(Pixel coordinate grounding data)
Start of Block

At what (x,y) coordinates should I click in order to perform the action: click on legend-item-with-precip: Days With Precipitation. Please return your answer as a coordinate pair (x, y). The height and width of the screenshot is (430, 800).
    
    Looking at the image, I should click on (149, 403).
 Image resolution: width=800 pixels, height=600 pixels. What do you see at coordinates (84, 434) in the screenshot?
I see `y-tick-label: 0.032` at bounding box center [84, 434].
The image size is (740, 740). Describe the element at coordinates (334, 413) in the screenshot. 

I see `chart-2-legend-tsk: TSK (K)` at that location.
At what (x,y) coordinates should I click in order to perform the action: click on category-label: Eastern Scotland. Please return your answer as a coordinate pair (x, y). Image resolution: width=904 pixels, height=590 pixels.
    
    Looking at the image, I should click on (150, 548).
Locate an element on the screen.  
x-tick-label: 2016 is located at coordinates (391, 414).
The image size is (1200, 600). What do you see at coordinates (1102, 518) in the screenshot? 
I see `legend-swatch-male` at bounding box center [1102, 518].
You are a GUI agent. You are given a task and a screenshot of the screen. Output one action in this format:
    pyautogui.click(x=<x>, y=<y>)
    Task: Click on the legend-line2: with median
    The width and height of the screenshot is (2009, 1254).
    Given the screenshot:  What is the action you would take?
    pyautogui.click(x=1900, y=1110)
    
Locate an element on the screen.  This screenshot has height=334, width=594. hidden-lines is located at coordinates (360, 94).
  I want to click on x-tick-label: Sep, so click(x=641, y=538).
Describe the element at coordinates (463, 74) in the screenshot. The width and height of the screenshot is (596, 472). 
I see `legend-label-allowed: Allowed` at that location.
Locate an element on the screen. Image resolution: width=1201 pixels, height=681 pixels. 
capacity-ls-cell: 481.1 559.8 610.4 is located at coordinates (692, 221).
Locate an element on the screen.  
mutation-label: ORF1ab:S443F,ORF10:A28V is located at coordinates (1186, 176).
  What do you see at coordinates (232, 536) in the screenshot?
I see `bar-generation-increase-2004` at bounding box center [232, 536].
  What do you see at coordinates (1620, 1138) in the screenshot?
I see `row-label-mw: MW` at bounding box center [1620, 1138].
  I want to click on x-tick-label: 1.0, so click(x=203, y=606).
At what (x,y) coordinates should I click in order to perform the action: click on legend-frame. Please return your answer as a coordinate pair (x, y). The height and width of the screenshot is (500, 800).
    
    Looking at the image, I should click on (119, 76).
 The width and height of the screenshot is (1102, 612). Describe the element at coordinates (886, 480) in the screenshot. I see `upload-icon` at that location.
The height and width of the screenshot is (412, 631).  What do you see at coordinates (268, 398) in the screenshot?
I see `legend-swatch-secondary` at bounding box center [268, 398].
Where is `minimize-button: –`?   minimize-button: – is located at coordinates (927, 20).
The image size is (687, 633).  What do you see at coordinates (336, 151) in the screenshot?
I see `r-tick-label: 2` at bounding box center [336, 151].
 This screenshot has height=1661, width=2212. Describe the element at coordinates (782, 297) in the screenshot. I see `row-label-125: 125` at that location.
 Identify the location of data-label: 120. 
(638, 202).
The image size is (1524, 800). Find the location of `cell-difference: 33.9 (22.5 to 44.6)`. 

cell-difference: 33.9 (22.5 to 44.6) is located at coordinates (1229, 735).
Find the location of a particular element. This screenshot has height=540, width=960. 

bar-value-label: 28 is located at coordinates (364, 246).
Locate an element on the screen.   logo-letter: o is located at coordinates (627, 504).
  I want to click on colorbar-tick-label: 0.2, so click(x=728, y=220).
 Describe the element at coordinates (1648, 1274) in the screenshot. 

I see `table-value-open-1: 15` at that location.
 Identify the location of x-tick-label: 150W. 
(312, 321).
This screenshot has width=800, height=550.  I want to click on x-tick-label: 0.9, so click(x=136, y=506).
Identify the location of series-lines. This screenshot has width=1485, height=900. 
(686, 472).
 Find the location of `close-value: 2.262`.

End of Block

→ Description of the task
Which of the lines above contain the string "element", with case counting? Pick out each of those lines and copy it.

→ Reply to the task
The image size is (740, 740). Describe the element at coordinates (334, 413) in the screenshot. 
Locate an element on the screen.  
Locate an element on the screen.  This screenshot has height=334, width=594. hidden-lines is located at coordinates (360, 94).
Describe the element at coordinates (463, 74) in the screenshot. The width and height of the screenshot is (596, 472). 
Locate an element on the screen. Image resolution: width=1201 pixels, height=681 pixels. 
Locate an element on the screen.  
 The width and height of the screenshot is (1102, 612). Describe the element at coordinates (886, 480) in the screenshot. I see `upload-icon` at that location.
 This screenshot has height=1661, width=2212. Describe the element at coordinates (782, 297) in the screenshot. I see `row-label-125: 125` at that location.
Find the location of a particular element. This screenshot has height=540, width=960. 
Locate an element on the screen.   logo-letter: o is located at coordinates (627, 504).
 Describe the element at coordinates (1648, 1274) in the screenshot. 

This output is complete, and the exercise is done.